To see how fast a service consumes an error budget, relative to the SLO, make sure Error budget burn rate is turned on, and set the threshold values for the slow-burn and fast burn rates.
Evaluate
After entering the success criteria values, select Evaluate to evaluate the SLO based on the entered values.
If everything is correct and you get no errors, you can select Create to save your configuration and add your new SLO.
After you complete the setup, the newly created service-level objective appears on the SLOs page.
Create your own SLO
To set up your own service-level objective, go to Settings, select Cloud Automation > Definition, and select Add new SLO.
Edit SLOs
To edit an SLO, in the Dynatrace menu, go to Service-level objectives, find your SLO, and select More (…) > SLO definition in the Actions column.
Normalize error budget
To see a normalized error budget for all SLOs, go to Settings > Cloud Automation > Setup, and enable Normalize error budget.
Take, for example, an SLO target of 95% with a current SLO status of 96%. If the normalization is turned on, the remaining error budget left is (status − target) ÷ (100 − target) × 100, for example, (96% − 95%) ÷ (100 − 95%) × 100.
Error budget burn rate
The error budget burn rate shows how fast a service consumes an error budget, relative to the SLO. For example,
- A burn rate of
1
indicates that the service consumed 100% of the error budget during your SLO timeframe. - A burn rate of
2
indicates that the service consumed double the error budget during your SLO timeframe.
Burn rate is calculated either for the past hour (if you select the SLO timeframe) or for the global timeframe value (if no SLO timeframe is selected).
Set up an error budget burn rate
For an indication of how fast a service consumes an error budget, you can enable the burn rate visualization either from the wizard or settings page while creating the SLO.
At any time, you can change the threshold value or disable the burn rate visualization from the SLO definition of your SLO.
Visualize the error budget burn rate
After you set up the error budget burn rate, there are several places in your environment where you can view it:
-
On the SLO overview page, in the error budget column:
- A slow-burn yellow icon is displayed when the burn rate value is between
1
and the fast-burn threshold you entered while creating the SLO. A fast-burn red icon is displayed when the burn rate is greater than or equal to the fast-burn threshold you entered while creating the SLO.
If burn rate visualization is enabled, but no icon is displayed, the burn rate is below
1
. - A slow-burn yellow icon is displayed when the burn rate value is between
-
In the details of an SLO.
-
In the Data explorer.
-
On your dashboard, if you pin your SLO to your dashboard.
Set up alerts
You can set up two types of alerts:
SLO alerts are sent when an SLO status goes below the target value.
Burn rate alerts are sent when the error budget of an SLO decreases at a specific rate.
Alerts can only be created based on metric events within the last hour.
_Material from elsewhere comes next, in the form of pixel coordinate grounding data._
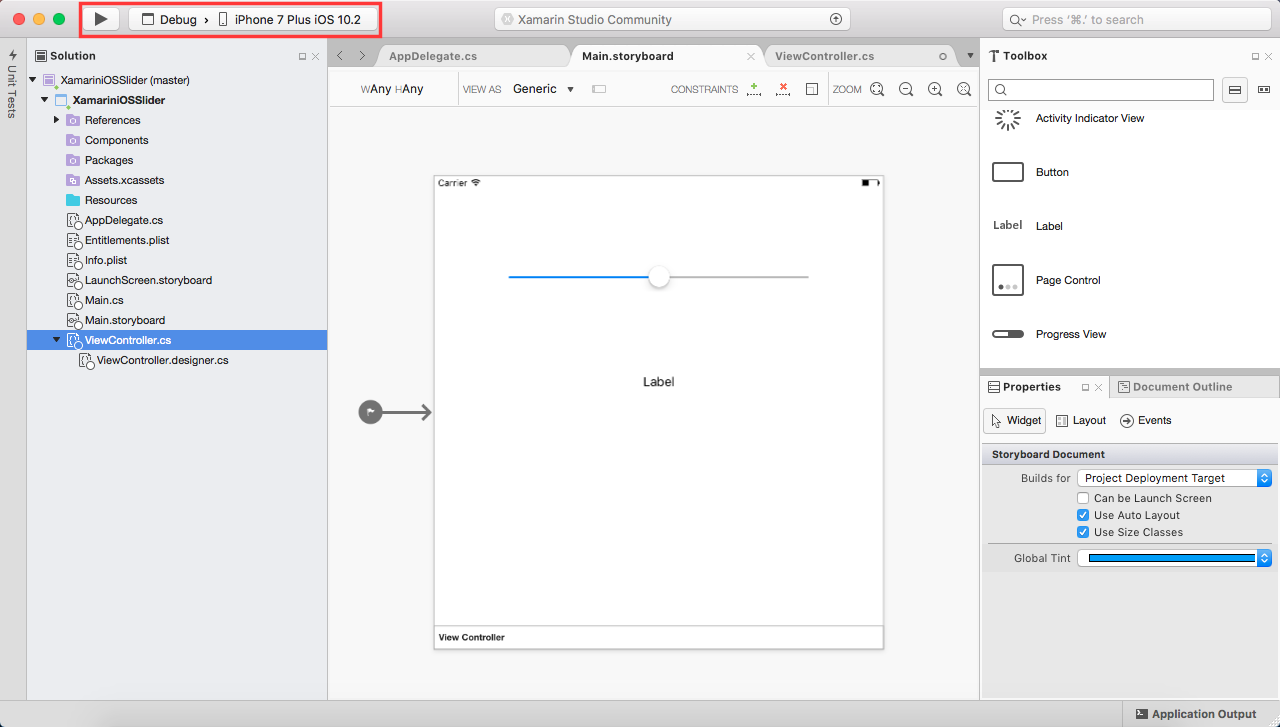The image size is (1280, 727).
Task: Add new constraint with the green plus icon
Action: pyautogui.click(x=753, y=89)
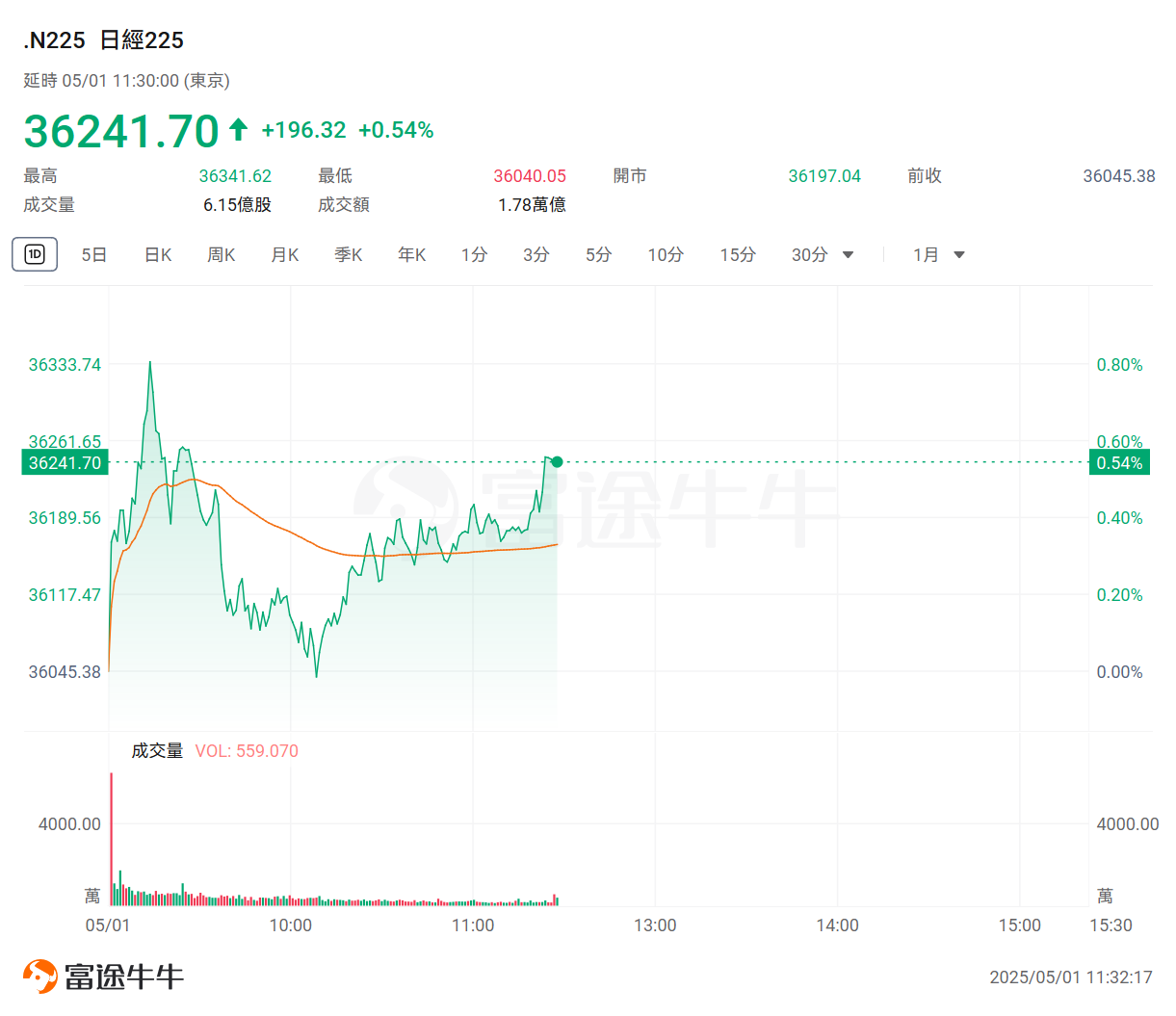The image size is (1176, 1016).
Task: Select the 1D intraday chart icon
Action: tap(35, 254)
If you set the threshold to 10
for a burn rate alert, an alert will be generated when the burn rate exceeds 10
during the last hour.
To set up an SLO alert
- Go to Service-level objectives, find your SLO, and select More (…) > Create alert.
- For Select alert type, select
Status
. Name your alert and set a threshold value. If you don't set a value, the threshold is populated with the existing SLO target value.
- Select Create alert.
To set up a burn rate alert
- Go to Service-level objectives, find your SLO, and select More (…) > Create alert.
- For Select alert type, select
Burn rate
. Name your alert and set the burn rate threshold.
- Select Create alert.
Your newly created SLO or burn rate alert will appear on the Metric events page, where you can configure it further. For details, see Metric events.
Add SLOs to management zones
SLOs that don't belong to any management zone are visible to all users. If you add an SLO to a management zone, only users who have access to that management zone can see it on the Service-level objectives overview page.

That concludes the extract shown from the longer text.